Methods: this study is part of a project that systematically reviewed case-identification algorithms for 18 acute and chronic conditions by means of HADs in Italy. PubMed was searched for original articles, published between 2007 and 2017, in Italian or English. The search string consisted of a combination of free text and MeSH terms with a common part that focused on HADs and a disease-specific part. All identified papers were screened by two independent reviewers; exclusion criteria were the following: no description of reported algorithms, algorithm developed outside of the Italian context, exclusive use of death certificates, pathology register, general practitioner or pediatrician data. Pertinent papers were classified according to the objective for which the algorithm had been used, and only articles that used algorithms for primary objectives (I disease occurrence; II population/cohort selection; III outcome identification) were considered for algorithm extraction. The HADs used (hospital discharge records, drug prescriptions, etc.), ICD-9 and ICD-10 codes, ATC classification of drugs, follow-back periods, and age ranges applied by the algorithms have been reported. Further information on specific objective(s), accuracy measures, sensitivity analyses and the contribution of each HAD, have also been recorded.

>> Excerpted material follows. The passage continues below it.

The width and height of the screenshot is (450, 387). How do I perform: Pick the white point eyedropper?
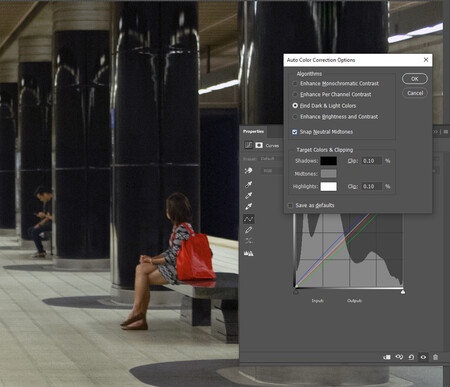coord(249,206)
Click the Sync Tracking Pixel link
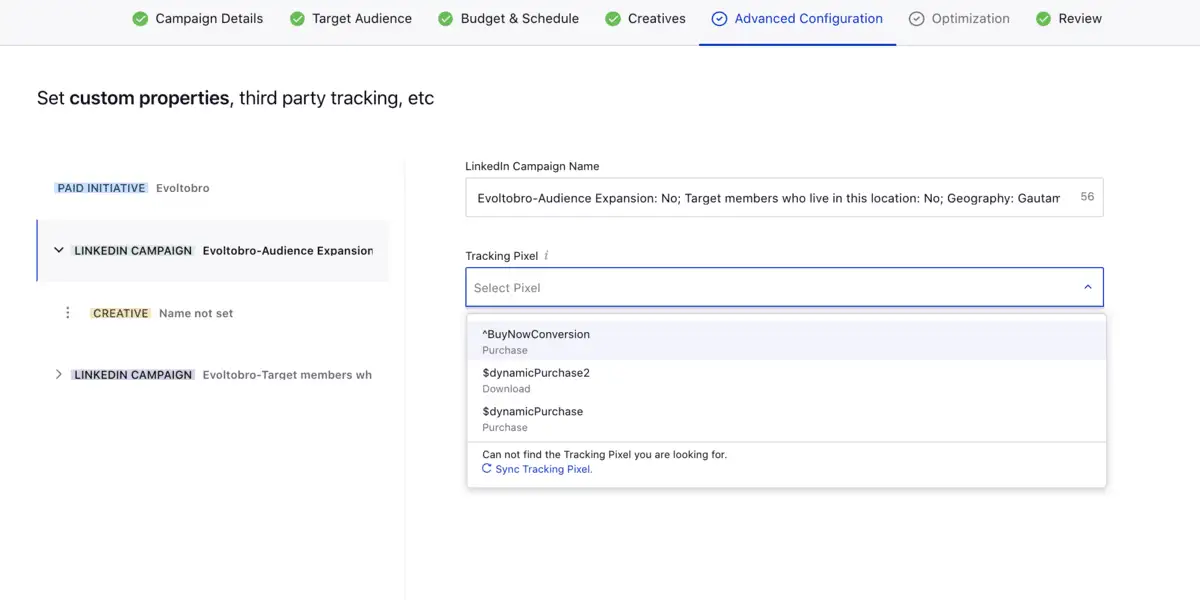 click(x=544, y=469)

Results: the search string led to the identification of 98 and 147 papers, respectively for asthma and COPD. By screening the references, 2 papers for asthma and 7 for COPD were added. At the end of the screening process, 14 pertinent papers were identified for asthma and 31 for COPD. Half of these used healthcare data covering a time period between 2008 and 2014. More than 75% considered the age range 6-17 for asthma and >=45 for COPD. About one-third of the articles used algorithms to estimate the occurrence of these diseases. Fourteen algorithms for asthma and 16 for COPD were extracted from the papers and characterized. The Drug Prescription Database (DPD) was used by almost all asthma case-identification algorithms, while only 7 COPD algorithms used this data source. The spectrum of active ingredients was strongly overlapping between the two diseases, with different combinations of drugs and administration routes, as well as specific number of prescriptions, follow-back years, and age ranges. Age class and chronic treatment were the main disease-specific traits that emerged from the algorithms. Three external validation processes have been performed for asthma and three for COPD. High accuracy levels have been found for asthma. COPD sensitivity analyses were unsatisfactory, while a high specificity was found for algorithms based on hospital discharge records.
Conclusion: elements from the review on the use of healthcare administrative databases represent a useful tool to decide which algorithm to adopt, based on the algorithm's individual requirements, limits, and accuracy, taking into account the specific research objective.